The task -
Start to finish, reproduce the records below with nothing missing.

Material shown -
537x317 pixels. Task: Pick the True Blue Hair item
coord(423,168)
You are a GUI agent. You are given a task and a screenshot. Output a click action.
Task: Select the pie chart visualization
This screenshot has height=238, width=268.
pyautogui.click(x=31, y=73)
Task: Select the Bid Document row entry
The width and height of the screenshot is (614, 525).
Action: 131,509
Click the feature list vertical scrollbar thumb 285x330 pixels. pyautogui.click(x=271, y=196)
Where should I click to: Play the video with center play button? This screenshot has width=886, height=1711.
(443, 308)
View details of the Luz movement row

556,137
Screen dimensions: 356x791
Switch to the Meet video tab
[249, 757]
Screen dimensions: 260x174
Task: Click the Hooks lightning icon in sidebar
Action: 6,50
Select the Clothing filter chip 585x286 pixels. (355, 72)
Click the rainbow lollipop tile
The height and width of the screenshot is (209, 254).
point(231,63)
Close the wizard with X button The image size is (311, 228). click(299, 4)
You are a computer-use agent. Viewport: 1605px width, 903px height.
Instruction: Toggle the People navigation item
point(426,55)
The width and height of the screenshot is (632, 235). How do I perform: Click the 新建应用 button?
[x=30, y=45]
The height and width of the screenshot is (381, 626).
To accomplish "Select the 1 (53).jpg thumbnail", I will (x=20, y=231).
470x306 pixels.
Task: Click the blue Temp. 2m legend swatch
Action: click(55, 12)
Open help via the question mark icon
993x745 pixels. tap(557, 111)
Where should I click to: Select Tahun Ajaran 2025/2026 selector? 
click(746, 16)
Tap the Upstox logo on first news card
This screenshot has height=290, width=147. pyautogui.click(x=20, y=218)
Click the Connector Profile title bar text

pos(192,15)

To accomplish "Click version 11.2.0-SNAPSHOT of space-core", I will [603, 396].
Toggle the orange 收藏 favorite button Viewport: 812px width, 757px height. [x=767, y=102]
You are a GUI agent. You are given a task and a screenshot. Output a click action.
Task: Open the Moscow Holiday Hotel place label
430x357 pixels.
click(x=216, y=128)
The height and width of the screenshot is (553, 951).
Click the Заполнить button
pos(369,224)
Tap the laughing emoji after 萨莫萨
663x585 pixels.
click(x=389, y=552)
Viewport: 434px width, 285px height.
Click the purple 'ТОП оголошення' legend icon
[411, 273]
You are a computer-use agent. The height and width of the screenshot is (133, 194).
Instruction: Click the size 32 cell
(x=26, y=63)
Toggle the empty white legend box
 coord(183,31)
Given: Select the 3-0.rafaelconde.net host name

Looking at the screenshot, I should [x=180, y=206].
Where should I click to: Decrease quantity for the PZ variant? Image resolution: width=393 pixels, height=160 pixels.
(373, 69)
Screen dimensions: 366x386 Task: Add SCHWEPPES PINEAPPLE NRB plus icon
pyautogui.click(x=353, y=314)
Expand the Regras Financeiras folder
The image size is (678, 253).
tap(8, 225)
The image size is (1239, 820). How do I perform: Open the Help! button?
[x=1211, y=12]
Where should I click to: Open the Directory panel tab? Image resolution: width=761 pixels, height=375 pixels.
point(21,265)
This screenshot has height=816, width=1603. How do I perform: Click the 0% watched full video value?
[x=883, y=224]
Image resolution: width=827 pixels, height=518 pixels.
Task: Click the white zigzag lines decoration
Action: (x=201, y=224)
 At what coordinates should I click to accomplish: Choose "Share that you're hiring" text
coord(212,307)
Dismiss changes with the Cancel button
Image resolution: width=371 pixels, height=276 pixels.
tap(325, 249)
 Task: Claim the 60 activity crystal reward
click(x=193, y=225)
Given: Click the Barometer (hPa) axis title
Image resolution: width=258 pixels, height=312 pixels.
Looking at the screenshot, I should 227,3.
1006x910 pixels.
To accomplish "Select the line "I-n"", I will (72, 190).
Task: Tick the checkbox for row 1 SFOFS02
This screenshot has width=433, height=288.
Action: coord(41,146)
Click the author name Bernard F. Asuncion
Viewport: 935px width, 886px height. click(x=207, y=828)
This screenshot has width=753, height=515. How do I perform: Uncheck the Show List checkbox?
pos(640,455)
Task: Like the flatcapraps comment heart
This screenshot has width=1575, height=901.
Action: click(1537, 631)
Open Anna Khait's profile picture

Reply to the task -
537x317 pixels. Task: Pick the True Blue Hair item
coord(423,168)
You are a GUI agent. You are given a task and a screenshot. Output a click action.
Task: Select the pie chart visualization
This screenshot has height=238, width=268.
pyautogui.click(x=31, y=73)
Task: Select the Bid Document row entry
The width and height of the screenshot is (614, 525).
Action: 131,509
Click the feature list vertical scrollbar thumb 285x330 pixels. pyautogui.click(x=271, y=196)
Where should I click to: Play the video with center play button? This screenshot has width=886, height=1711.
(443, 308)
View details of the Luz movement row

556,137
Screen dimensions: 356x791
Switch to the Meet video tab
[249, 757]
Screen dimensions: 260x174
Task: Click the Hooks lightning icon in sidebar
Action: 6,50
Select the Clothing filter chip 585x286 pixels. (355, 72)
Click the rainbow lollipop tile
The height and width of the screenshot is (209, 254).
point(231,63)
Close the wizard with X button The image size is (311, 228). click(299, 4)
You are a computer-use agent. Viewport: 1605px width, 903px height.
Instruction: Toggle the People navigation item
point(426,55)
The width and height of the screenshot is (632, 235). How do I perform: Click the 新建应用 button?
[x=30, y=45]
The height and width of the screenshot is (381, 626).
To accomplish "Select the 1 (53).jpg thumbnail", I will (x=20, y=231).
470x306 pixels.
Task: Click the blue Temp. 2m legend swatch
Action: click(55, 12)
Open help via the question mark icon
993x745 pixels. tap(557, 111)
Where should I click to: Select Tahun Ajaran 2025/2026 selector? 
click(746, 16)
Tap the Upstox logo on first news card
This screenshot has height=290, width=147. pyautogui.click(x=20, y=218)
Click the Connector Profile title bar text

pos(192,15)

To accomplish "Click version 11.2.0-SNAPSHOT of space-core", I will [603, 396].
Toggle the orange 收藏 favorite button Viewport: 812px width, 757px height. [x=767, y=102]
You are a GUI agent. You are given a task and a screenshot. Output a click action.
Task: Open the Moscow Holiday Hotel place label
430x357 pixels.
click(x=216, y=128)
The height and width of the screenshot is (553, 951).
Click the Заполнить button
pos(369,224)
Tap the laughing emoji after 萨莫萨
663x585 pixels.
click(x=389, y=552)
Viewport: 434px width, 285px height.
Click the purple 'ТОП оголошення' legend icon
[411, 273]
You are a computer-use agent. The height and width of the screenshot is (133, 194).
Instruction: Click the size 32 cell
(x=26, y=63)
Toggle the empty white legend box
 coord(183,31)
Given: Select the 3-0.rafaelconde.net host name

Looking at the screenshot, I should [x=180, y=206].
Where should I click to: Decrease quantity for the PZ variant? Image resolution: width=393 pixels, height=160 pixels.
(373, 69)
Screen dimensions: 366x386 Task: Add SCHWEPPES PINEAPPLE NRB plus icon
pyautogui.click(x=353, y=314)
Expand the Regras Financeiras folder
The image size is (678, 253).
tap(8, 225)
The image size is (1239, 820). How do I perform: Open the Help! button?
[x=1211, y=12]
Where should I click to: Open the Directory panel tab? Image resolution: width=761 pixels, height=375 pixels.
point(21,265)
This screenshot has height=816, width=1603. How do I perform: Click the 0% watched full video value?
[x=883, y=224]
Image resolution: width=827 pixels, height=518 pixels.
Task: Click the white zigzag lines decoration
Action: (x=201, y=224)
 At what coordinates should I click to accomplish: Choose "Share that you're hiring" text
coord(212,307)
Dismiss changes with the Cancel button
Image resolution: width=371 pixels, height=276 pixels.
tap(325, 249)
 Task: Claim the 60 activity crystal reward
click(x=193, y=225)
Given: Click the Barometer (hPa) axis title
Image resolution: width=258 pixels, height=312 pixels.
Looking at the screenshot, I should 227,3.
1006x910 pixels.
To accomplish "Select the line "I-n"", I will (72, 190).
Task: Tick the checkbox for row 1 SFOFS02
This screenshot has width=433, height=288.
Action: coord(41,146)
Click the author name Bernard F. Asuncion
Viewport: 935px width, 886px height. click(x=207, y=828)
This screenshot has width=753, height=515. How do I perform: Uncheck the Show List checkbox?
pos(640,455)
Task: Like the flatcapraps comment heart
This screenshot has width=1575, height=901.
Action: click(1537, 631)
Open Anna Khait's profile picture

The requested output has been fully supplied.